Live music is becoming more popular – both in clubs and at festivals:
Unable to make a living from record sales, more and more bands are playing live. That experience can’t be put onto a memory card—and people are willing to pay for it, and to pay quite a lot. Concert attendances are at an all-time high: recordings are increasingly ads for live shows, and live shows have become once again the real thing, the unduplicable.
At the same time, the recorded artefact seems to be changing (if more slowly I’d say) to reconstruct the value that lies inside, at least for those who wish to collect:
The pressure is on to develop content that isn’t easily copyable—so now everything other than the recorded music is becoming the valuable part of what artists sell. Of course they’ll still want to sell their music, but now they’ll embed that relatively valueless product within a matrix of hard-to-copy (and therefore valuable) artwork….That suggests to me the possibility of a refreshingly democratic art market: a new way for visual artists, designers, animators and film-makers to make a living.
I think we know what happens when the cost of duplication of digital artefacts falls to zero, and the cost of distribution is too small to measure, and has few economies of scale. The answer isn’t that lawyers working for the companies which used to make money from that product get rich for a short while, although this happens to be true. The answer is that instead of being a medium of economic exchange, they become a form of social exchange – they move from the realm of the commercial to the realm of The Gift. The main economic value attaches instead around the social exchange represented by the digital artefact rather than the artefact itself.
Musicians have learnt this more quickly than record companies (but this is unsurprising), and the music business seems well on its way to reconfiguring itself. [Update 19 May 09: Indeed this was one of the stories which emerged from presentations at the Great Escape Convention in Brighton last weekend: Brian Message, the chair of the Music Managers’ Forum, told delegates that the declining power of labels and radio, and increased access to fans via the internet, was proving to be a source of innovation.
All over the world, a quiet revolution is taking place. Young artists – technology- and net-savvy – are doing it for themselves because they have little choice; the investment isn’t there like it used to be.”]
But perhaps the more interesting question at the moment is whether there are lessons from the music business for news and journalism (it’s worth looking at Frank Rich’s recent New York Times article on this): what is the social exchange here, and how might economic value attach to it?
Pointer via The Edge.
I agree with the thrust of this piece, in terms of the move to revenue generation being seen as merchandise and live gigs. However, mp3 (and CD) sales are by no means trivial. At an anecdotal level, HMV stores in the UK would be closed if there were no physical sales, and if this source is accurate iTunes alone made nearly $600m in profit in 2008. If that represents a “valueless” commodity, it is one I’d be happy to trade in! http://www.wired.com/listening_post/2008/03/apple-apparentl/
Nick makes good points here; there’s an argument which says we think that hard format sales are lower than they are because the music industry talks them down to support their positions on copyright law. I don’t have the link to hand, but as far as I recall British hard format sales actually went up last year, at least by turnover.

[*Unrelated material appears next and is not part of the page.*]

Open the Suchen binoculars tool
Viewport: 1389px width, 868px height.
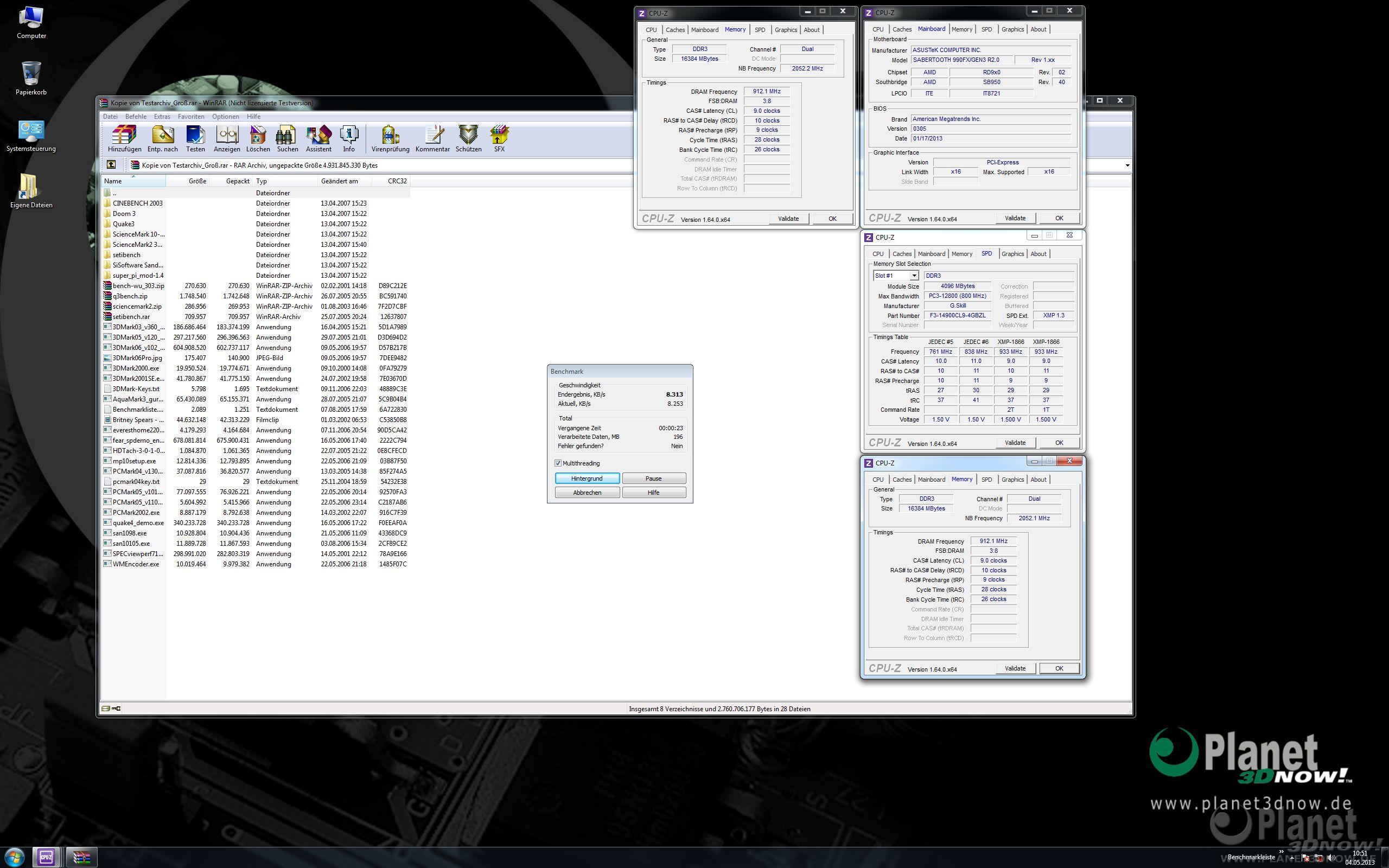(x=287, y=138)
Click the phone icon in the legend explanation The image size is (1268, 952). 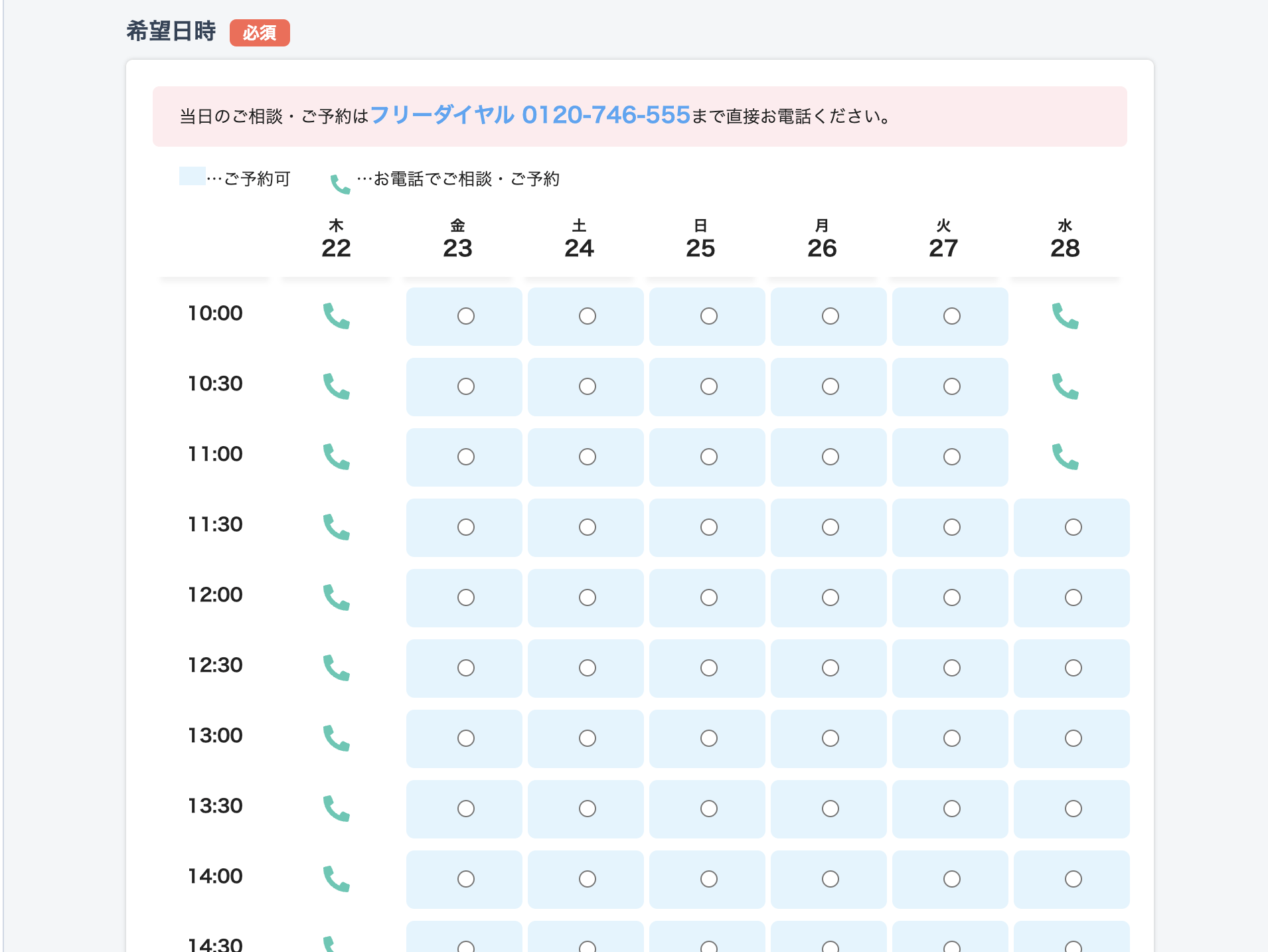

But there are longer term reasons to think the hard format market is in decline. The first is that profit margins are falling (look at the average cover price); the amount of retail floor space given over to CDs has shrunk dramatically (fewer record shops, each giving a greater share of floor space to non-music products – games, DVDs); and the ageing of the customer base (‘dadrock’, the ’50-quid bloke’, and all of that). Businesses with ageing customer bases die slowly – look at the Daily Express – but they do die.